Jay, I normally use raw eggs but i'm working my way through that book and needed some mayo as pantry anyway. The reason they say to do it SV is because they then you'll end up with pasteurized mayo. After SV, the yokes come out very thick, consistency of peanut butter. Because the yokes are cooked they develop a more eggy quality, giving it the same familiar mayo flavor but with more depth. 



jayhay said:


> Hey Mucho. Why do you sous vide the yolks first? Just curious.


----------



## jayhay (Jun 12, 2013)

Mucho Bocho said:


> Jay, I normally use raw eggs but i'm working my way through that book and needed some mayo as pantry anyway. The reason they say to do it SV is because they then you'll end up with pasteurized mayo. After SV, the yokes come out very thick, consistency of peanut butter. Because the yokes are cooked they develop a more eggy quality, giving it the same familiar mayo flavor but with more depth.

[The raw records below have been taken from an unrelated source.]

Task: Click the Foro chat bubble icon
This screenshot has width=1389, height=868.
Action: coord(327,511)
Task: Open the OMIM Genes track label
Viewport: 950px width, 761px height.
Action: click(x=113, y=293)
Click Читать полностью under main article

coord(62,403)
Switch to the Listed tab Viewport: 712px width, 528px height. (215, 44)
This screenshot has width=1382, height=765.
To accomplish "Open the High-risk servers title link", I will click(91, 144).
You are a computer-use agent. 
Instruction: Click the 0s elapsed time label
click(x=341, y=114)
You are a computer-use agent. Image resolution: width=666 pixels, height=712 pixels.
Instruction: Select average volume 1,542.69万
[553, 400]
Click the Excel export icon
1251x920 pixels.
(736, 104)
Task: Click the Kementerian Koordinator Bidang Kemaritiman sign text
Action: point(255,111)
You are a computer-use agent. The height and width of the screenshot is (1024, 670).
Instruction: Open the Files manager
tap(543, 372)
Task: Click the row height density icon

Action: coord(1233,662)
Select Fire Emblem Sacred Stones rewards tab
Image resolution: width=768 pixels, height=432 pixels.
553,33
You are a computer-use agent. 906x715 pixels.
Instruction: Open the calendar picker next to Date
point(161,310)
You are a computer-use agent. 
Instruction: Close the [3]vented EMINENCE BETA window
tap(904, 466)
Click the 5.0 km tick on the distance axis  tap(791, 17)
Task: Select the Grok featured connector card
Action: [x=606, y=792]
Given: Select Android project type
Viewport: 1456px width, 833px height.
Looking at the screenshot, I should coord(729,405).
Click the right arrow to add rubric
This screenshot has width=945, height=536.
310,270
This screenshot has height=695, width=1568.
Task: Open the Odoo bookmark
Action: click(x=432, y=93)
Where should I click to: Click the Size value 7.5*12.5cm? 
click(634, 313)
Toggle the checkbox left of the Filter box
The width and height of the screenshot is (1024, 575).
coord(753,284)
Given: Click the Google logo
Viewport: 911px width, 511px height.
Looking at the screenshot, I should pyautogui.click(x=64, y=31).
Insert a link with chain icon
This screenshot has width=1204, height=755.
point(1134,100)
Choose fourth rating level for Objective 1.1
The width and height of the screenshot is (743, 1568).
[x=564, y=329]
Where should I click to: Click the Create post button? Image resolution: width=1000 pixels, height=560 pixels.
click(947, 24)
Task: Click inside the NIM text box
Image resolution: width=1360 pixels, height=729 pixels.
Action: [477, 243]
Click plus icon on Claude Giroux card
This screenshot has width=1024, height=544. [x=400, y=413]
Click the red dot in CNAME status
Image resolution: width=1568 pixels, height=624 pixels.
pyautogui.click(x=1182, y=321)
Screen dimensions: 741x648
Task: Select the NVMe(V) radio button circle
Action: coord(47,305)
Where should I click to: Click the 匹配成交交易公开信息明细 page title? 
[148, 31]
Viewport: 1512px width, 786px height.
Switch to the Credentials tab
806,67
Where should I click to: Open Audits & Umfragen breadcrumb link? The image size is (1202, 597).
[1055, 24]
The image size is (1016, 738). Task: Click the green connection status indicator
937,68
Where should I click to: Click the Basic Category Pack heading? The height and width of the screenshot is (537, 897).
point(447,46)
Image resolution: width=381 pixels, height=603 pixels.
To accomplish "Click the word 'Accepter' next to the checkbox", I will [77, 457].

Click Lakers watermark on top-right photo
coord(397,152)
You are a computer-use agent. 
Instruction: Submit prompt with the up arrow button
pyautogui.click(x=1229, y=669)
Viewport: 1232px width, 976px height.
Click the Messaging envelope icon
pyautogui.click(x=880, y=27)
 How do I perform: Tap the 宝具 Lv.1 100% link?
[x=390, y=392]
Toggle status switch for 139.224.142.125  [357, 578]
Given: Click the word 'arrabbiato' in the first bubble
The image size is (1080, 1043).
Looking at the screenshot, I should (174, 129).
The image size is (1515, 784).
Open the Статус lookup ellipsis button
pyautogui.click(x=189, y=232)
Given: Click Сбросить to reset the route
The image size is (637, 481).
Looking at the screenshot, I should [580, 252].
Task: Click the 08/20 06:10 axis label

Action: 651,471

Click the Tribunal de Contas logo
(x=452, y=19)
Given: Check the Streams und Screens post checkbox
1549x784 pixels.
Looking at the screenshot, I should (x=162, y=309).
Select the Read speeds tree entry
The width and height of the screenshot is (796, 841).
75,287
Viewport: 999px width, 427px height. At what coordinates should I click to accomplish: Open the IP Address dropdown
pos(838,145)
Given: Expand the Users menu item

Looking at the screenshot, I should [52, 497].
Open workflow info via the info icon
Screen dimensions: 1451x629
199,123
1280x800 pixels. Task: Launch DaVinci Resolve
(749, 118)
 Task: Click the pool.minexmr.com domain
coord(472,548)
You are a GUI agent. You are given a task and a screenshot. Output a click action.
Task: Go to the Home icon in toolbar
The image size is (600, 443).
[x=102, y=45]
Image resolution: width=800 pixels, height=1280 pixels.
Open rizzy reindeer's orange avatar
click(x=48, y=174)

Cool man, thanks for the explanation. Sounds interesting. I'll give it a go sometime, I like the idea of an extra eggy flavor, kinda like kewpie.


----------



## panda (Jun 13, 2013)

dunno, i just order nueske's bacon, i would love to check that place out though, except i fear i would walk out of there with 3 shopping carts full of stuff and not enough room in my civic! lol

i will give sv egg yolk mayo a try (w/ bacon fat! mmmmm), that's a wonderful idea although i use pasteurized eggs to begin with.


----------



## Dusty (Jun 13, 2013)

I've made this to serve with handcut chips in a restaurant. We saved all of the trimmings, skin and fat from jamon for a couple of weeks , rendered it down and went to town. 
We went through a lot of jamon at that restaurant, but not enough to make baconaise sustainable...


----------